Prince Albert Honeycutt lived at 612 Summit Avenue East, renamed Honeycutt Memorial Drive in 2021. Not only was Honeycutt the town’s first Black resident — settling there in 1872 from Tennessee — he was the state’s first Black professional baseball player, first Black firefighter and first Black mayoral candidate.

He was an early pioneer and prominent businessman who owned a barbershop in town. Missy Hermes, with the Otter Tail County Historical Society, said Honeycutt and his wife were likely the first Black people in Minnesota to testify in a capital murder trial of a man who was convicted and hanged in Fergus Falls.

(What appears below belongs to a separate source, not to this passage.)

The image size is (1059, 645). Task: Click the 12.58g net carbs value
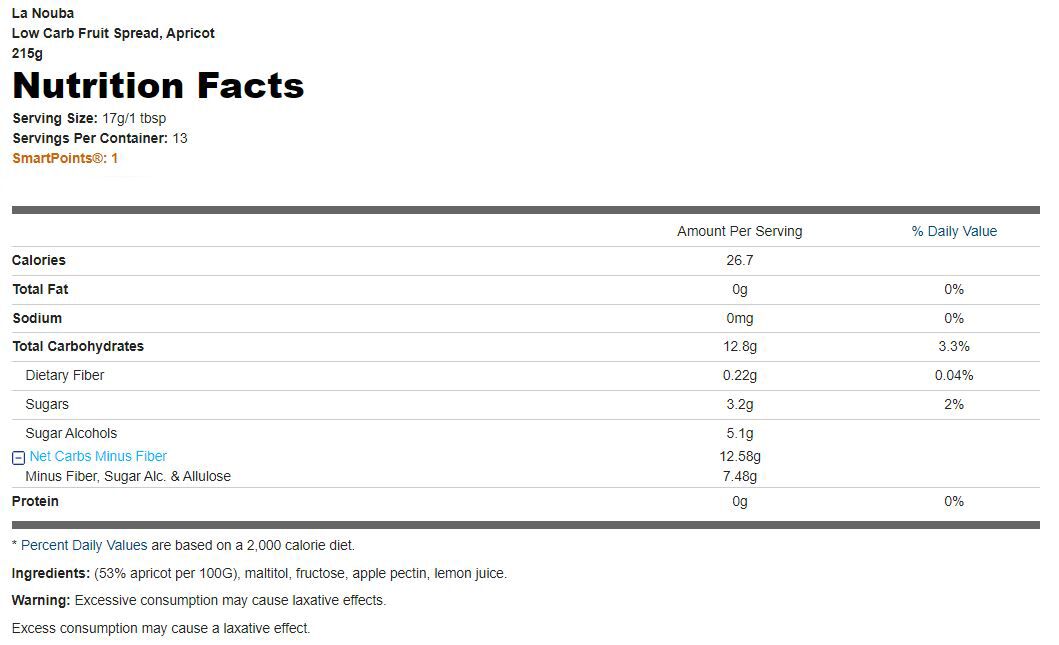pos(740,457)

“In other places, you would never have a Black person testifying against a white person, especially a woman, too, before women could vote even,” Hermes said. “Obviously he was respected enough.”

Nancy Ann and Prince Albert Honeycutt with their children inside the now-historic Honeycutt house in 1914. Photo from the collections of the Otter Tail County Historical Society.

When dozens of people from Kentucky moved to Fergus Falls in April 1898, known as “the first 85,” Honeycutt helped integrate them into the community.

He died in 1924 at age 71 and is buried in Oak Grove Cemetery in Fergus Falls.

Up until 2016, several owners lived in the Honeycutt home. But the city bought and sold the house to nonprofit Flowingbrook Ministry for $1 to take over the tax-exempt property and operate the ministry.

Ministry founder Lynette Higgins-Orr, who previously lived in Fergus Falls, moved to Florida several years ago and little activity has been going on in the historic home since. But she said there are plans to make it into a museum.